PIEUSSE 

 

Le village est bâti sur un petit promontoire au bord de l'Aude, à 3 km environ en amont de Limoux. Personne ne peut mieux que quiconque présenter ce village mieux que Joseph Delteil, l'enfant du pays  dans le premier paragraphe de son livre "la belle Aude".

"La-bas, près de Limoux, il y a un village qu'on appelle Pieusse. C'est ma patrie, ma grande. J'aime Pieusse d'un dur amour (l'amour, ce qui est dur). Une colline, la plus simple du monde, nette et crue, lui sert d'horizon. La rivière d'Aude coule à ses pieds, amoureuse de ses propres rives. La plaine est poreuse, attirante et secrète comme une épouse. Rien de plus ardent qu'une souche, si ce n'est son fils le vin. Des peupliers pareils à des lances traversent le territoire de part en part. Tout se noue dans l'unité du soleil. Les choses sont crochues, aptes à l'attachement, avides de contacts et de chocs. La main de l'homme reflète sur les champs ailés, les odeurs végétales s'accrochent à la narine des bêtes avec une brûlante énergie. Dans chaque fille il y a matière à mille chaleur. Dans chaque coeur il y a un univers de battements. Ah ! passion, passion, rien de grand ne se fera jamais sans toi, ni rien de beau ! Mais la véritable passion est calme, dure et calme comme la colline de Pieusse."

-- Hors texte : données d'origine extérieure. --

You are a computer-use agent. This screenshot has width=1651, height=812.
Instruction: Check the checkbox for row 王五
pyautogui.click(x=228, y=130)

        L'église paroissiale est dédiée à Saint Genès. Le bâtiment actuel date du XIVe siècle. Le clocher présente une particularité puisqu'il est de forme triangulaire. A l'intérieur,  elle abrite un magnifique orgue Cavaillé-Coll et on peut observer des peintures murales qui ornent les murs.

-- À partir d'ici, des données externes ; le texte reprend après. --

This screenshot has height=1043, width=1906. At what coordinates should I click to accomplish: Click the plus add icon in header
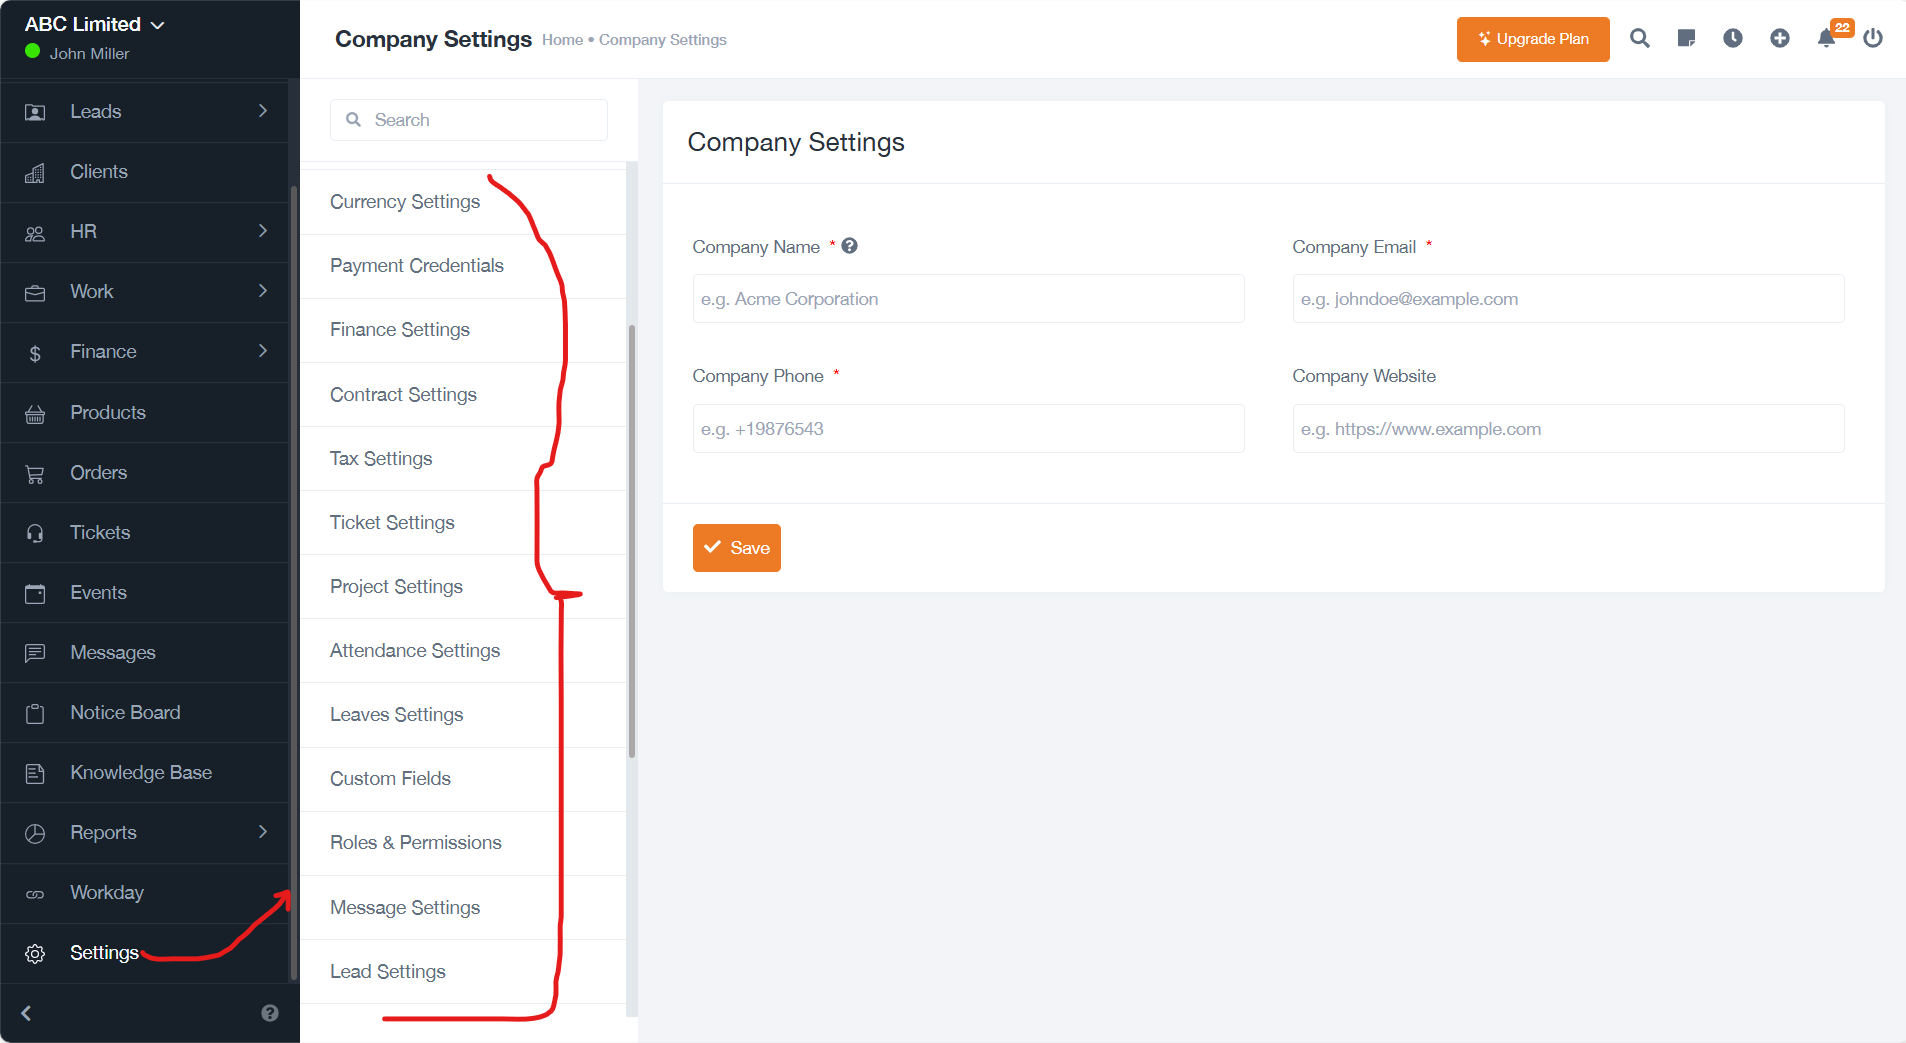(1780, 39)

        Pieusse appartenait à l'Archevêque de Narbonne et formait une baronnie avec Alaigne et Routier. Le fait historique le plus important de l'histoire de Pieusse est qu'un important concile cathare s’y est tenu en 1226. Au cours de l’assemblée, réunie autour de Guilhabert de Castres, l’Evêché du Razès vit le jour et Benoît de Terme nommé Évêque.